We were unable to find studies examining the effect of mother’s different positions on her perception of fetal movements. This study showed that when mothers are in the supine position, they feel less fetal movements. When a pregnant woman is in the supine position, the inferior vena cava is compressed by the gravid uterus, resulting in a decrease in cardiac output, stroke volume and ejection fraction. These changes lead to an increased heart rate , more suppressed vagal activity and enhanced sympathetic activity . Approximately 10 – 12% of the catecholamines are transferred to the fetal circulation, which may contribute to fetal vasoconstriction and the development of fetal hypoxemia and hypoxia . The fetal responses to maternal sympathetic activation and hypoxemia include increased a variability of the heart rate concomitant with the suppression of motor activity .
We did not find any associations between the perception of DFM and the AFI. This is consistent with a study by Almli et al., which did not find a significant association between the amniotic fluid volume and leg movements per minute . Some studies have reported that decreased amniotic fluid volume is associated with DFM . A review of DFM indicated that oligohydramnios and polyhydramnios have been shown to be associated with DFM . Several factors can account for these differences, including interobserver and intraobserver variations , gestational age at the examinations, sample size and the percentage of abnormal AFI in these studies.
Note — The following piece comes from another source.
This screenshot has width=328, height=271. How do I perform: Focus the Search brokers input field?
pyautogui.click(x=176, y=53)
Studies with conflicting results have assessed the associations of the placental site and the perception of DFM. In the present study, no significant association was found between the perception of DFM with the placental location, and similar results were reported by several smaller studies (a total of 94 women) , a British study of 182 patients reported an association of DFM with an anterior placenta . In another study of 284 women, an anterior placenta was associated with a reduced perception of fetal movements only in some gestational ages and not throughout the entire pregnancy . These conflicting results are mainly due to the small sample sizes, different gestational ages and lack of consistent definitions .
This study is among the few studies to search for an association between DFM and fetal presentation. In our study, the mothers of fetuses with transverse presentation had a higher percentage for the perception of DFM, but this difference was not statistically significant. A Canadian study of 28 fetuses indicated that there are no differences in the spontaneous fetal heart rate, body or breathing movements in fetuses in the breech position compared with the cephalic position, but fetuses in the breech position showed atypical movement responses to vibroacoustic and airborne sound stimuli . Sherer et al. in their study of 465 pregnant women, reported that the fetal presentation was not significantly different between the patients based on the score of fetal movements .
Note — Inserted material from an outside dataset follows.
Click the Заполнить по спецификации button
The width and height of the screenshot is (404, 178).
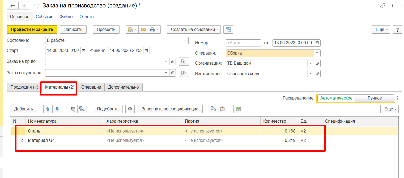pyautogui.click(x=170, y=109)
One of the main limitations of the study was the compliance of the participants; due to the limited compliance of the participants we could not ask them to count the fetal movements till the end of pregnancy to see if any changes happen in maternal perception of fetal movements over time. Another limitation of the study was the small number of participants who had some of the studied characteristics, for instance we could not have an accurate assessment of the association of maternal perception of DFM with oligohydramnios.